I Write Entirely for You, Constant Reader
Because I already have One Art: The Letters of Elizabeth Bishop (Noonday Press, 1994) and The Letters of Robert Lowell (Farrar, Straus & Giroux, 2005) I am an unlikely customer for Words in Air: The Complete Correspondence Between Elizabeth Bishop and Robert Lowell, edited by Thomas Travisano and Saskia Hamilton (Farrar, Straus & Giroux, 2008); at least, at its hardcover price of $45. I did, however, read the review by William Logan in this morning's New York Times Book Review. * Logan generally admires the work of both Bishop and Lowell, and we are therefore spared his usual insults and cutting remarks about the dead.
Of more interest to me were a couple of the reviewer's whackier sentences. He writes (as nearly as I can tell) of Lowell's use of metrics and the influence of Alan Tate upon Robert Lowell:
"If Lowell's early poems seem stultified now, they were boiled in brine and preserved in a carload of salt."
With my trusty dictionary, I attempted to figure out what Logan might be saying:
"If Lowell's early poems seem [to be of unsound mind, stupid, foolish or absurdly illogical] now, they were boiled in brine and preserved in a carload of salt."
And what to make of this:
"Their admiration even made them light fingered––[Lowell and Bishop] borrowed ideas or images the way a neighbor might steal a cup of sugar."
How might that happen, exactly? And would it be a high court misdemeanor or felonious breaking and entering? In Flyover Country, far from the Dream Coasts, one would knock on the neighbor's door and simply ask to borrow a cup of sugar if one wanted to borrow a cup of sugar. **
Perhaps Bill lives in a rough neighborhood. Gainesville, I'm told, can be that way.

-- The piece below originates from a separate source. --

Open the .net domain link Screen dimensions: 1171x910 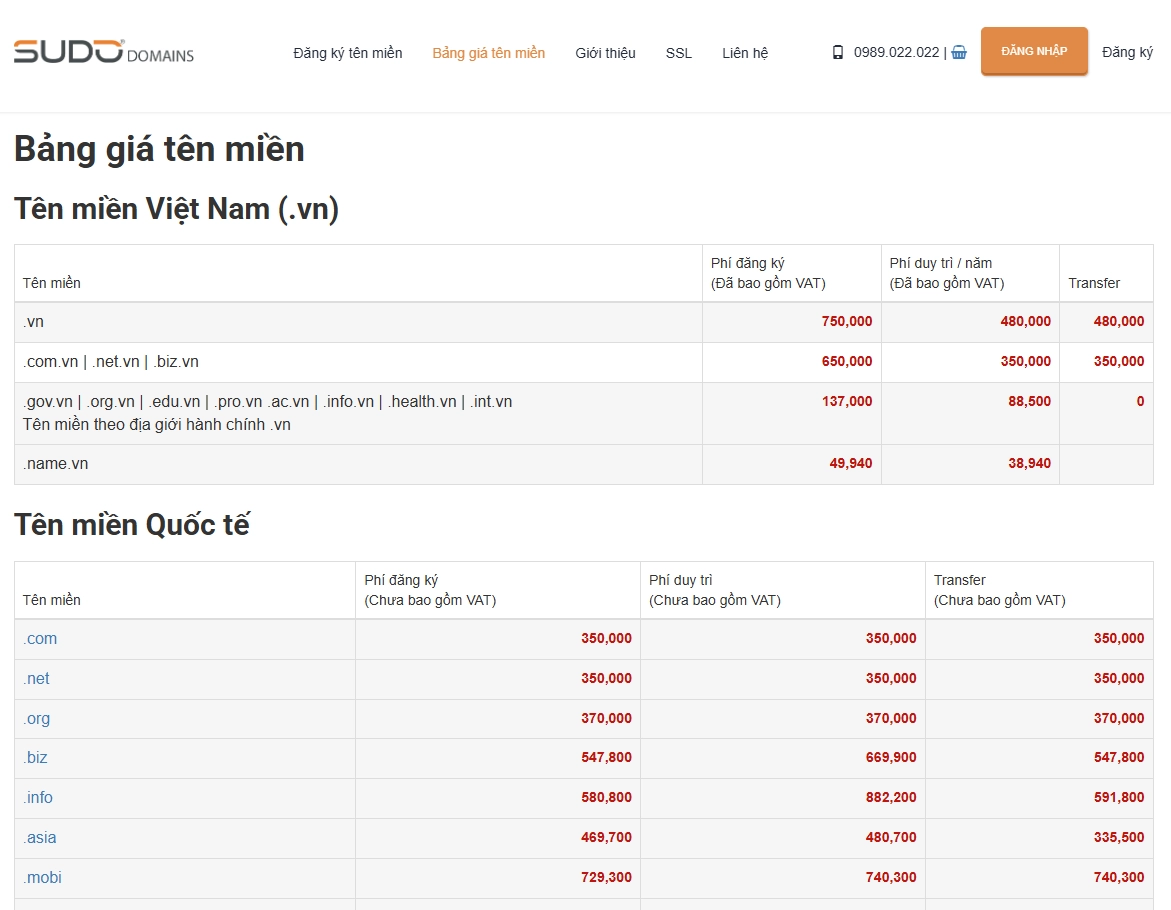pyautogui.click(x=36, y=679)
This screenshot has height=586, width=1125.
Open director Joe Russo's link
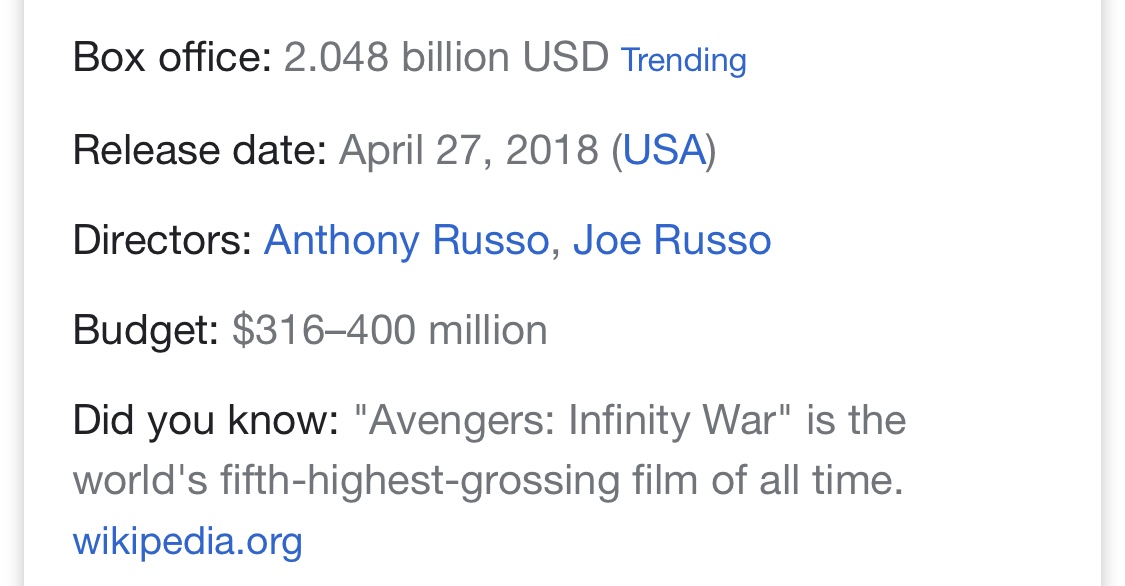click(x=672, y=240)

* 'I Write Entirely for You' by William Logan, a review of Words in Air: The Complete Correspondence Between Elizabeth Bishop and Robert Lowell, edited by Thomas Travisano and Saskia Hamilton (Farrar, Straus & Giroux, 2008), The New York Times Book Review, November 2, 2008.
** Yes, of course. Bill was only alluding to this, you silly Midwesterner:
"One of the surest of tests is the way in which a poet borrows. Immature poets imitate; mature poets steal; bad poets deface what they take, and good poets make it into something better, or at least something different. The good poet welds his theft into a whole of feeling which is unique, utterly different from that from which it was torn; the bad poet throws it into something which has no cohesion."
-T.S. Eliot, The Sacred Wood: Essays on Poetry and Criticism (1922).
Among the literary cognoscenti, borrowing is equivalent to stealing--even with regard to household sweeteners. Perhaps Logan will write in and set me straight. See, for example, his pointless, self-aggrandizing letter in the November issue of Poetry.